The road to Willow House crosses our little river before turning sharply left and following the riverbank to the house. The river, the headwaters of the South Nation River, is usually little more than a creek, but it responds rapidly to increased inflow from rain or snowmelt. The year before we moved to Willow House, the culverts that carry the stream beneath the road were all replaced with larger and more numberous culverts. The new culverts have always been sufficient to contain the stream’s most active flow.
That all changed on Tuesday. With a few mild days, our extensive snow cover has been melting rapidly, and on Monday night a heavy rain supplemented the snowmelt. The engorged river overwhelmed the culverts and began creeping across the road.
RailGuy moved a vehicle to the far side of the bridge so that we wouldn’t be trapped, and then we watched with fascination as the river continued to rise across the day.

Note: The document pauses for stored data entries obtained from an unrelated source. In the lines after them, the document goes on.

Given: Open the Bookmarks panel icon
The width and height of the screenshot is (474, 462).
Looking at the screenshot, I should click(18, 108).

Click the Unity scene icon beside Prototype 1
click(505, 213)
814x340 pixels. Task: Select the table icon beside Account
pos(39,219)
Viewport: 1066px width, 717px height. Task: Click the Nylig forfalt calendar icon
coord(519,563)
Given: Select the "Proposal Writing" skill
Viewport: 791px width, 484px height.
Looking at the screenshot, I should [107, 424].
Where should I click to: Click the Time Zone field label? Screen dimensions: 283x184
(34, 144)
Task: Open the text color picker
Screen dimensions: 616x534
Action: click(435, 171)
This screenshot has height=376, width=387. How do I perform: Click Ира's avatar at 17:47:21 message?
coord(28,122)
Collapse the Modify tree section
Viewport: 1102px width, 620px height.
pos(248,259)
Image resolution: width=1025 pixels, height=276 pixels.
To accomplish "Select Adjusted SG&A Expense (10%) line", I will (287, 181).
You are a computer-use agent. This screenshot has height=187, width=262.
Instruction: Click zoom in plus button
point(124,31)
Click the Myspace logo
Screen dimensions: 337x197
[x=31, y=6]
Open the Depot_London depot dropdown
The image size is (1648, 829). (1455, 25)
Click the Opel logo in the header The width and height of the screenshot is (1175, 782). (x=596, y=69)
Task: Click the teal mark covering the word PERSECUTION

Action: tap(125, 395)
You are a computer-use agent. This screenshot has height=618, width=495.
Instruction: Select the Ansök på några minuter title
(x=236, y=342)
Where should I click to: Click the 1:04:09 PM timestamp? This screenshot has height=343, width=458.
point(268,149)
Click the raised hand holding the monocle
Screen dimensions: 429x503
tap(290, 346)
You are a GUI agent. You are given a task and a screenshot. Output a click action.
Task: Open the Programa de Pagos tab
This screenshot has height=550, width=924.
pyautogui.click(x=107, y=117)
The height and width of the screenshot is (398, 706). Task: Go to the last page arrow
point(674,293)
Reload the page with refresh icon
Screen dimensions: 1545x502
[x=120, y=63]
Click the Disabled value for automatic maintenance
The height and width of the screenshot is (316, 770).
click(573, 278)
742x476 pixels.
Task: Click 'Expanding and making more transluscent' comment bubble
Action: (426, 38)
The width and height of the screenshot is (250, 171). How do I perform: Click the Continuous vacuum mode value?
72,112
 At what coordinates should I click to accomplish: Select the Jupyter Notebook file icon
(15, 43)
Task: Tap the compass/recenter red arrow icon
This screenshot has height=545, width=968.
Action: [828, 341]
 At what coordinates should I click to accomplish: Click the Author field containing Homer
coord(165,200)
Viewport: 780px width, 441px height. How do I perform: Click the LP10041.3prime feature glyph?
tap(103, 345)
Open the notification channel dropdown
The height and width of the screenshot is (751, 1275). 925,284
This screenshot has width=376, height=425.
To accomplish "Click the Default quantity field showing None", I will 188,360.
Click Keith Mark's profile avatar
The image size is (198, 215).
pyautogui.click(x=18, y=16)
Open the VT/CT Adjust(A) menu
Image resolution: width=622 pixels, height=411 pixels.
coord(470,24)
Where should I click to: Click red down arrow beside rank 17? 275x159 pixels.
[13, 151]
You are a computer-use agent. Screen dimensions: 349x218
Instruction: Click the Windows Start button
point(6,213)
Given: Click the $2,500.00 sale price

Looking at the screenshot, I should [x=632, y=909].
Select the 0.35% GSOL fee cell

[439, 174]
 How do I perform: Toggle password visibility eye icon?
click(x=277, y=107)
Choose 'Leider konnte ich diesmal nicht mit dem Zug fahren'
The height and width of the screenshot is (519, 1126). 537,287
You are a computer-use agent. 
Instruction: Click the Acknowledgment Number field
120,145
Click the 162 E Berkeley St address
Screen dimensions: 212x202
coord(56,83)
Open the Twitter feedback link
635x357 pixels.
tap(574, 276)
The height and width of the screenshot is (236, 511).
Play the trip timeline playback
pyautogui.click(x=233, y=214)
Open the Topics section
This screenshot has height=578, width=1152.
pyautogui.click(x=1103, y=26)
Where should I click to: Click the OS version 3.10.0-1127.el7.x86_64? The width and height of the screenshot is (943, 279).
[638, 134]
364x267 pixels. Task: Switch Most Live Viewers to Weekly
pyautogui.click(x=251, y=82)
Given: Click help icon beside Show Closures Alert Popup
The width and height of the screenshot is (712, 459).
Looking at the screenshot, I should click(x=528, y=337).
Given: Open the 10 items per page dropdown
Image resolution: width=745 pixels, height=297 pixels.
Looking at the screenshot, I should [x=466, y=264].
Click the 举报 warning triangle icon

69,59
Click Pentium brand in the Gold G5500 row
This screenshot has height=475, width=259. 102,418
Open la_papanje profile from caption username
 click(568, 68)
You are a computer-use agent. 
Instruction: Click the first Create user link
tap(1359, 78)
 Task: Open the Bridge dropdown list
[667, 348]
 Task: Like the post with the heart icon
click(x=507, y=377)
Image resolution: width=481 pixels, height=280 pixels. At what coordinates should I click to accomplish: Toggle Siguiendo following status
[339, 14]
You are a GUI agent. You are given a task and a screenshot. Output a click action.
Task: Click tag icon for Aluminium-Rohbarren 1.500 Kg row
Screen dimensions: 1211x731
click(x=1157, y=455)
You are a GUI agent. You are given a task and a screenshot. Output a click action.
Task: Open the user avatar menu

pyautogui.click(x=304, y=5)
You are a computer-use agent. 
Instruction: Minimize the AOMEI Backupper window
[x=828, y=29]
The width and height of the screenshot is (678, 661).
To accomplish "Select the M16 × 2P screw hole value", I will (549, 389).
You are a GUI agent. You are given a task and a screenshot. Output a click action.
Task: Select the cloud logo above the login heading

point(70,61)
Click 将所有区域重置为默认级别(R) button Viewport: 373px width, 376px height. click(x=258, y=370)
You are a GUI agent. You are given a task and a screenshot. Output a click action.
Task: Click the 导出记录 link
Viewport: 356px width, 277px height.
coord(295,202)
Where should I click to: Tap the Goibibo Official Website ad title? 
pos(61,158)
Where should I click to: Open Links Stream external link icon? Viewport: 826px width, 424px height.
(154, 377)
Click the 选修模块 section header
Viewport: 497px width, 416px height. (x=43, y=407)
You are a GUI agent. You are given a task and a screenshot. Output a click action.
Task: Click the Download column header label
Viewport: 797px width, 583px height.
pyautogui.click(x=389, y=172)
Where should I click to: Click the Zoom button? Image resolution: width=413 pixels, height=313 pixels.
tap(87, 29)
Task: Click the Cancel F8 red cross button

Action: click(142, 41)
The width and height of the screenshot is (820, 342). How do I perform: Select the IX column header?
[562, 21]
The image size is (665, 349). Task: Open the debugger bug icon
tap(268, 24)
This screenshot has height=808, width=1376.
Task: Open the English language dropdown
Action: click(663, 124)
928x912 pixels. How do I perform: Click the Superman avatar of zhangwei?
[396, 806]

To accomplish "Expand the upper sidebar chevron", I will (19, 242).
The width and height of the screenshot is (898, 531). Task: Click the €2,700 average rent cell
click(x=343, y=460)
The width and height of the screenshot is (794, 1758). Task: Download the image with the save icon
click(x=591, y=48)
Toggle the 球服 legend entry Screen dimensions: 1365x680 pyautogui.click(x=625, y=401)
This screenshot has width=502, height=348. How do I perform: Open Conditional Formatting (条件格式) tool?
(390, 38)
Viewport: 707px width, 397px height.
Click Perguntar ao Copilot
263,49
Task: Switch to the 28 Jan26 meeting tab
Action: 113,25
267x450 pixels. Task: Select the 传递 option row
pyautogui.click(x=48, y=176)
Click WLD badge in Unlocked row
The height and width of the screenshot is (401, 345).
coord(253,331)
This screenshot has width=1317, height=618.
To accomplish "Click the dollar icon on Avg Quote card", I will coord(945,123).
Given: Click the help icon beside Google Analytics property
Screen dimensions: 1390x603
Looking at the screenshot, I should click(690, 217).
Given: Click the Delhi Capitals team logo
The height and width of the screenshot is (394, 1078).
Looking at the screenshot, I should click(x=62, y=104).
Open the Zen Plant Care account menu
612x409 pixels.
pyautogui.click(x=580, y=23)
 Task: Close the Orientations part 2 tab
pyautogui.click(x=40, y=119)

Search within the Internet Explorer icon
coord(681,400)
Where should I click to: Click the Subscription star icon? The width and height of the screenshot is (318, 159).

The water never exceeded 6 or 8 inches in depth over the road, and we were able to walk to the other side, but the power of the flow was impressive. The current soon began to erode the gravel on the roadway. The line of rills along the road mark the edge of excavations in the gravel.
Whirlpools marked the spots where water was being sucked into the culverts below the surface.
By Wednesday morning, the flow over the road had fallen to a trickle and we were able to survey the damage the water had done.
Viewing the effects of just a few inches of water flowing over 24 hours gave me a much more visceral understanding of the forces that must have created the Grand Canyon! Here’s Pookie, looking over the main channel the flood grooved into the road, about a foot deep.
On Thursday morning, workers from the Township arrived with several loads of gravel and a tractor to repair the damage.
It didn’t take them long to tidy things up and we were able to drive over the bridge again.
This Friday morning, the river is still flowing strongly, and is higher than the culverts, where whirlpools are still swirling. But it’s well below road level, and ice-free.